Rescale the listing from the line with "How do I perform: Click" up to and including the line with "[1332, 108]". Write out only those lines, requests included, multiply each coordinate in the answers by 0.55, round to whole numbers with halves going up, and leave the pictures out.

Data entries:
◇ ◇ ◇
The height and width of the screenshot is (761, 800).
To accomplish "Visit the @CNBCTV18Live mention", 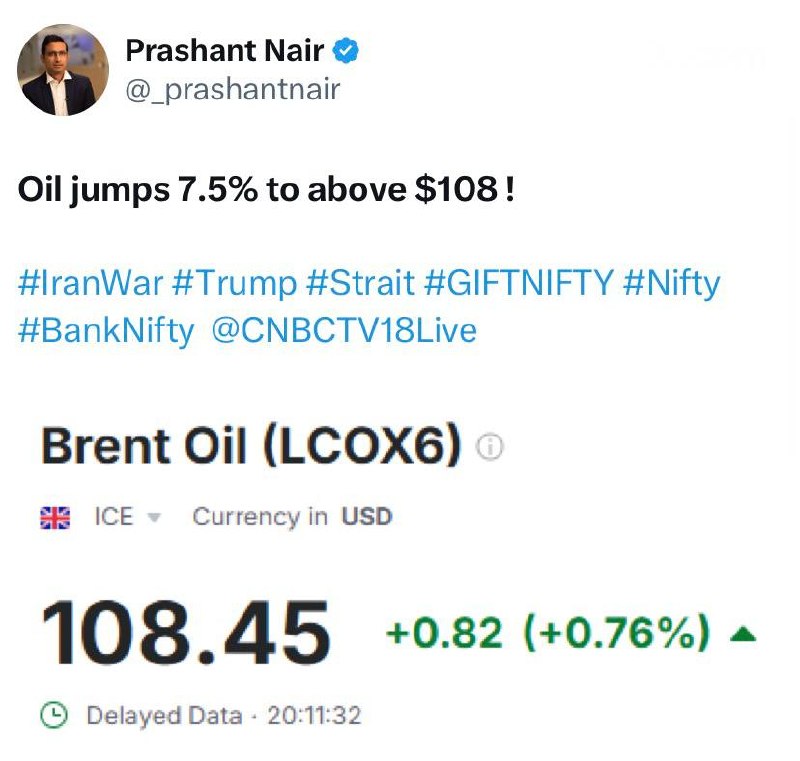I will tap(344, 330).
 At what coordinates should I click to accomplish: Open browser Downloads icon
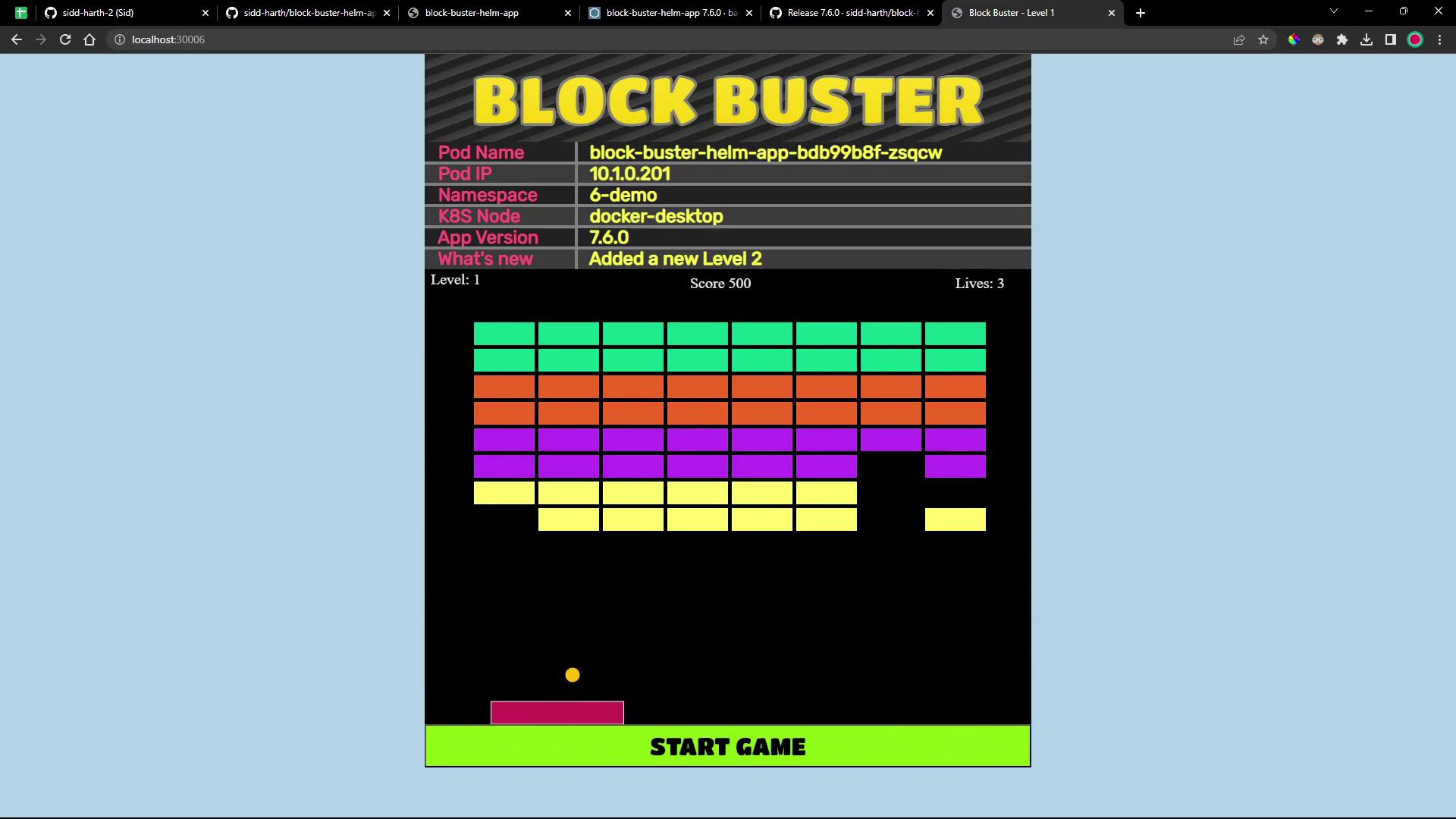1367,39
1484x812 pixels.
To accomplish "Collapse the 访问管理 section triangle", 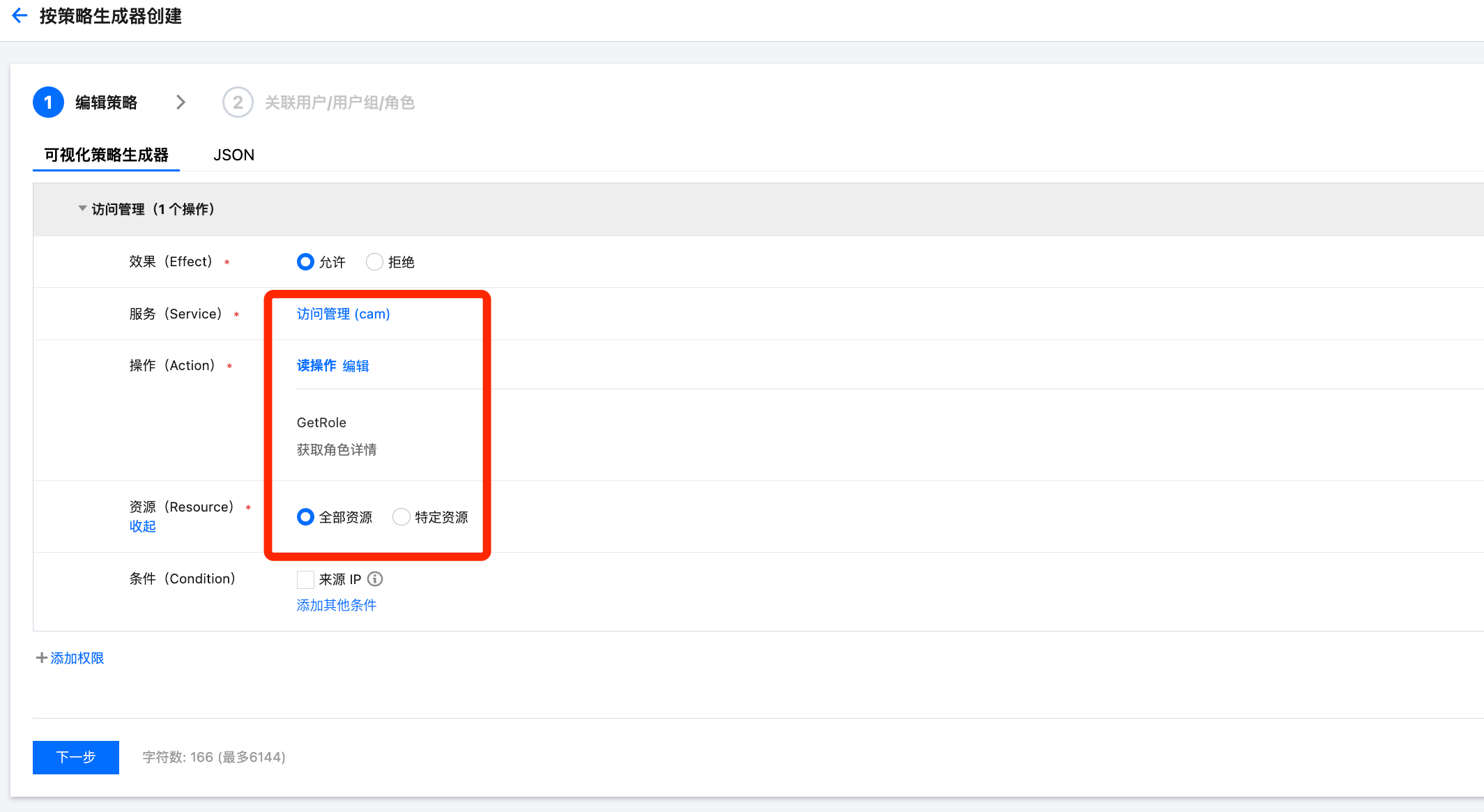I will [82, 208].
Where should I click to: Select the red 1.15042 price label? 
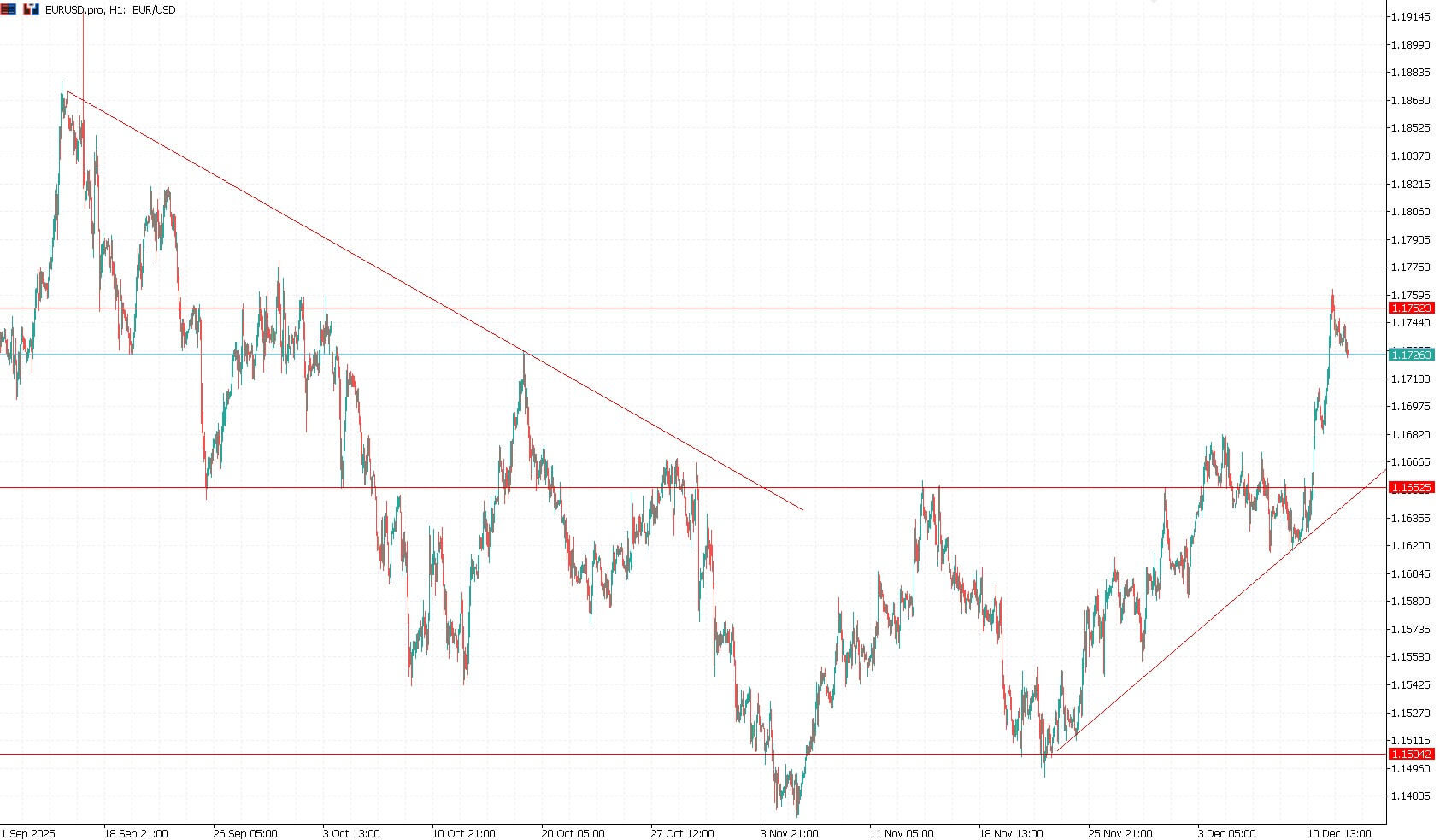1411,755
◇ ◇ ◇
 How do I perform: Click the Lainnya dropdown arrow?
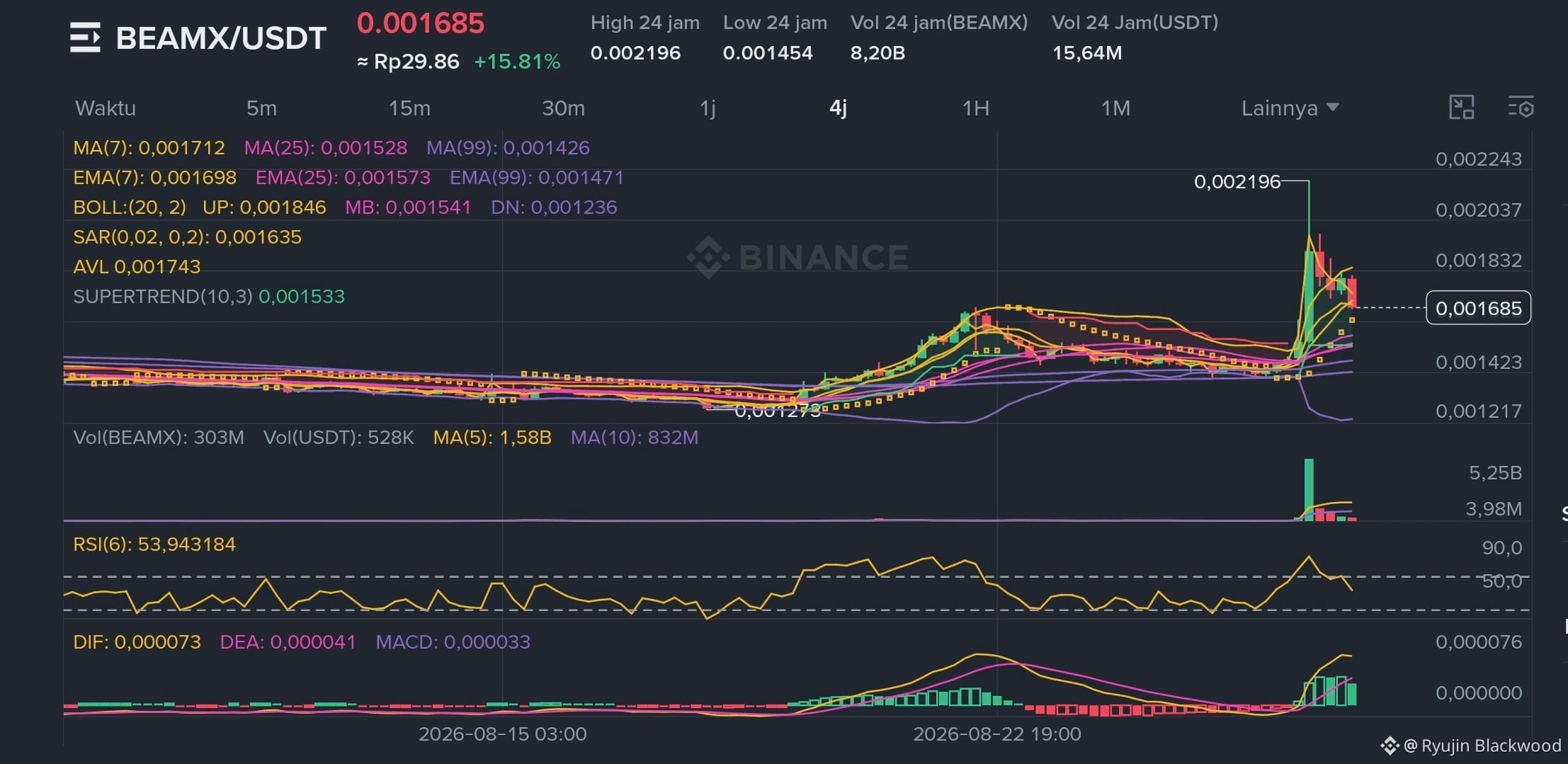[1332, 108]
◇ ◇ ◇
Response:
 How do I perform: Click the Lainnya dropdown arrow?
[733, 59]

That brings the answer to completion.